06/12/2026
Boca and Fort Lauderdale are having one of its worst saltwater mosquito seasons in years, and the reason is stranger than most people realize.
The culprit is the black saltmarsh mosquito (Aedes taeniorhynchus), a species that breeds in the mangroves and marshes of Palm/Broward County and the Everglades. Their eggs can sit dormant for months until high tides flood the area and trigger a massive hatch. Once they emerge, the wind does the rest. These mosquitoes can travel 20 to 40 miles inland, which is how something born deep in the mangroves ends up biting people in Fort Lauderdale, Oakland Park, Pompano, Light House Point, Coral Springs, Parkland, SW Ranches, Plantation, Boca and surrounding areas.
They're aggressive daytime feeders with a special talent for finding ears, ankles, necks, and eyelids. Mosquito control officials say heavy broods can put more than 100 mosquitoes on a person in under a minute, and Mosquito Control has fielded more than 1,500 service requests in just the past week.
The part most people get wrong: drought can make it worse.

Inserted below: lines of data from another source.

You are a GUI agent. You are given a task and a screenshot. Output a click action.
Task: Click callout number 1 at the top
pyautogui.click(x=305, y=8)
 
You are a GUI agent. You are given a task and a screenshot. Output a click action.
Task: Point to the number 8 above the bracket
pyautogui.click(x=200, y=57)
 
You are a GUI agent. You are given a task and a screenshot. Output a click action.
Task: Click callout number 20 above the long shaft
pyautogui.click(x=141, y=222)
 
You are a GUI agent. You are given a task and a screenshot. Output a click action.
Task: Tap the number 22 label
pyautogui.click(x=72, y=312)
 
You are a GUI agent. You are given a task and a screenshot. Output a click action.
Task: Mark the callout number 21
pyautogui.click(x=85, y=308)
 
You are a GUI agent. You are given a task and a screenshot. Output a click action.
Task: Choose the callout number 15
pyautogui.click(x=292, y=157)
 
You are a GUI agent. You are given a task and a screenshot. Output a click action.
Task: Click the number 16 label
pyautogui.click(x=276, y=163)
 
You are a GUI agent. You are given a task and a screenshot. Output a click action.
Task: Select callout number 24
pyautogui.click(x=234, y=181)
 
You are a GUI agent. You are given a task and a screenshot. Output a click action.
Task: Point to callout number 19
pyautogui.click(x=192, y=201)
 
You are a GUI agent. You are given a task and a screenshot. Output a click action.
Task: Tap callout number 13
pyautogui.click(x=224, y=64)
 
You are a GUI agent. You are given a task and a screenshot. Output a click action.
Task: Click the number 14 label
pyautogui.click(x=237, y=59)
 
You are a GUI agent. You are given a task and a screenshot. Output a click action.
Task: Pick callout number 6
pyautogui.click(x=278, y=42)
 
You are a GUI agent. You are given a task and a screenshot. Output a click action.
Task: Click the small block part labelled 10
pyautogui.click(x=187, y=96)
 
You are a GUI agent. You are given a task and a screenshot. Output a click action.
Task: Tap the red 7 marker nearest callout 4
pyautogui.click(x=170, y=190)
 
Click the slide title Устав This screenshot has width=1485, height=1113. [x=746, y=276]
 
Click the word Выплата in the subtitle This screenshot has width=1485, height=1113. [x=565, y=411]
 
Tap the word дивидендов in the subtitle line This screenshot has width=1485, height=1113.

In wetter years, fish move into the flooded marshes and feed on the mosquito larvae before they mature. In dry years that natural check breaks down, so larger broods survive and emerge. Southwest Florida has spent much of 2026 in drought, which has fueled the swarms we're seeing now.
The good news is these mosquitoes aren't major carriers of human disease. The bad news? They can transmit heartworm to dogs, and extreme swarms have been known to kill cattle.
Welcome to South Florida. Paradise for people. Paradise for mosquitoes too.